**TASK REQUIREMENTS**
Pull every line that holds the word "Switch" from the entries.

Stored data entries:
┄┄┄┄┄┄┄┄┄┄
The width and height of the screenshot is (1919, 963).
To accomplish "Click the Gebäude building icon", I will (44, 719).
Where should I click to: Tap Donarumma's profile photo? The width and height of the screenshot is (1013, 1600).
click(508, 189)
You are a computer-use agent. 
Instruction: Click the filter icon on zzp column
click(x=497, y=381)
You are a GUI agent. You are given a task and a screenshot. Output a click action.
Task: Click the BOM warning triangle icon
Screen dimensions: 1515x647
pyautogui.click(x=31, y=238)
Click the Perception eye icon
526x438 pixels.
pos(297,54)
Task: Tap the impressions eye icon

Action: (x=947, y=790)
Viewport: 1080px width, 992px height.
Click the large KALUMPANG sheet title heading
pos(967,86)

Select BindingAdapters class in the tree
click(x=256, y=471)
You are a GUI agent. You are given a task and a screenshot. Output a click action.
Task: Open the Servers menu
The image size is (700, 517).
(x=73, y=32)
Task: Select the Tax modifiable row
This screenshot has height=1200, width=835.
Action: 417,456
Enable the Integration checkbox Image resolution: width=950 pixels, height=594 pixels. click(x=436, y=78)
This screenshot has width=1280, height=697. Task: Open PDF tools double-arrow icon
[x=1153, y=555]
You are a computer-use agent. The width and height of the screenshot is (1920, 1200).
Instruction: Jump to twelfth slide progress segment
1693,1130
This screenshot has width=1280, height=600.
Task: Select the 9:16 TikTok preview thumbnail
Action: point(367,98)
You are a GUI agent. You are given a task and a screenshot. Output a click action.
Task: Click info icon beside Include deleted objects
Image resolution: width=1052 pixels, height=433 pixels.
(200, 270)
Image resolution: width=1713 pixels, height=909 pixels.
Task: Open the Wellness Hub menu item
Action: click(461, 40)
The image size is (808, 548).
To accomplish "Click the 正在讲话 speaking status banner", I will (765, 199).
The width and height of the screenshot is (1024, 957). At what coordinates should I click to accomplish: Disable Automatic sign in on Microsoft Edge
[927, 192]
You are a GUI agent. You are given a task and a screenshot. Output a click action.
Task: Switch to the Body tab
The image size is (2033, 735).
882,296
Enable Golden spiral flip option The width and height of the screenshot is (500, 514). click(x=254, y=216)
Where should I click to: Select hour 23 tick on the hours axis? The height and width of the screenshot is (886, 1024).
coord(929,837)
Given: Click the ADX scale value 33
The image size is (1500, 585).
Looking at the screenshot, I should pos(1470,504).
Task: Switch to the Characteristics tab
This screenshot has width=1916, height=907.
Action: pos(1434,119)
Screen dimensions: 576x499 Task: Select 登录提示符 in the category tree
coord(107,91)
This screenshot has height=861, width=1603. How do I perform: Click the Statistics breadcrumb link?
┄┄┄┄┄┄┄┄┄┄
**RESPONSE TO THE EXERCISE**
Task: Switch to the Body tab
Task: Switch to the Characteristics tab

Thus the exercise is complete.